→ **ACTIVITY**:
Write out exactly, with no other output, the lines below from the one that contains "Given: Click the bindkey -v line" through the end.
(INPUT DATA begins)
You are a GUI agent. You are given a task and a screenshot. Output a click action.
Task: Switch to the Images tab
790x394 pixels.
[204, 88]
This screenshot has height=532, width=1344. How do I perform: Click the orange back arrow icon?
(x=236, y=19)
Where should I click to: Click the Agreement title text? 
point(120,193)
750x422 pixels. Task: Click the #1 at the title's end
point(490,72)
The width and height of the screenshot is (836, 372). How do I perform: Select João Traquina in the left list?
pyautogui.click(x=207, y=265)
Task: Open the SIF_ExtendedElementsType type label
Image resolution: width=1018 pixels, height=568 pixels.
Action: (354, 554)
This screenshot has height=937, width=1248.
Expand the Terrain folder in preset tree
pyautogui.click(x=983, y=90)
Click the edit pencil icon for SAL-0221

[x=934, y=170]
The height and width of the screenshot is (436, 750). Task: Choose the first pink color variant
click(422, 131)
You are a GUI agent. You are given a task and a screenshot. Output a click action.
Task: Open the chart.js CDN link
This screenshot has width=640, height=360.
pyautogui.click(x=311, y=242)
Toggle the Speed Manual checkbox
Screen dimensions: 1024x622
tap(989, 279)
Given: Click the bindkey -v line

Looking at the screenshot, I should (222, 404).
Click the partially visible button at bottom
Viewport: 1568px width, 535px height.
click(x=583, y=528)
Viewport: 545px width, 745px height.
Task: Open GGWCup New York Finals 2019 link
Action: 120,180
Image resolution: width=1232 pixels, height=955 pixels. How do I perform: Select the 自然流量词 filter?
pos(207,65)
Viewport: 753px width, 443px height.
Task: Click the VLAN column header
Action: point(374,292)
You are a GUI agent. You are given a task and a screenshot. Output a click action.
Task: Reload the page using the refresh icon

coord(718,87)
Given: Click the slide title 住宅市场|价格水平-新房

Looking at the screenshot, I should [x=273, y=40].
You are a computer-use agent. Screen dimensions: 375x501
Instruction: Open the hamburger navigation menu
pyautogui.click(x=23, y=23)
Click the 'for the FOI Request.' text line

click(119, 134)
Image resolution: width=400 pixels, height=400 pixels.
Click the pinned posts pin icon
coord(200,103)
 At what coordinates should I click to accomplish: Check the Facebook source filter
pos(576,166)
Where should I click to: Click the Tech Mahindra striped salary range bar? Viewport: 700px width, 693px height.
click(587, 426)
(INPUT DATA ends)
→ **OUTPUT FOR THIS EXERCISE**:
Given: Click the bindkey -v line

Looking at the screenshot, I should (222, 404).
Click the partially visible button at bottom
Viewport: 1568px width, 535px height.
click(x=583, y=528)
Viewport: 545px width, 745px height.
Task: Open GGWCup New York Finals 2019 link
Action: 120,180
Image resolution: width=1232 pixels, height=955 pixels. How do I perform: Select the 自然流量词 filter?
pos(207,65)
Viewport: 753px width, 443px height.
Task: Click the VLAN column header
Action: point(374,292)
You are a GUI agent. You are given a task and a screenshot. Output a click action.
Task: Reload the page using the refresh icon

coord(718,87)
Given: Click the slide title 住宅市场|价格水平-新房

Looking at the screenshot, I should [x=273, y=40].
You are a computer-use agent. Screen dimensions: 375x501
Instruction: Open the hamburger navigation menu
pyautogui.click(x=23, y=23)
Click the 'for the FOI Request.' text line

click(119, 134)
Image resolution: width=400 pixels, height=400 pixels.
Click the pinned posts pin icon
coord(200,103)
 At what coordinates should I click to accomplish: Check the Facebook source filter
pos(576,166)
Where should I click to: Click the Tech Mahindra striped salary range bar? Viewport: 700px width, 693px height.
click(587, 426)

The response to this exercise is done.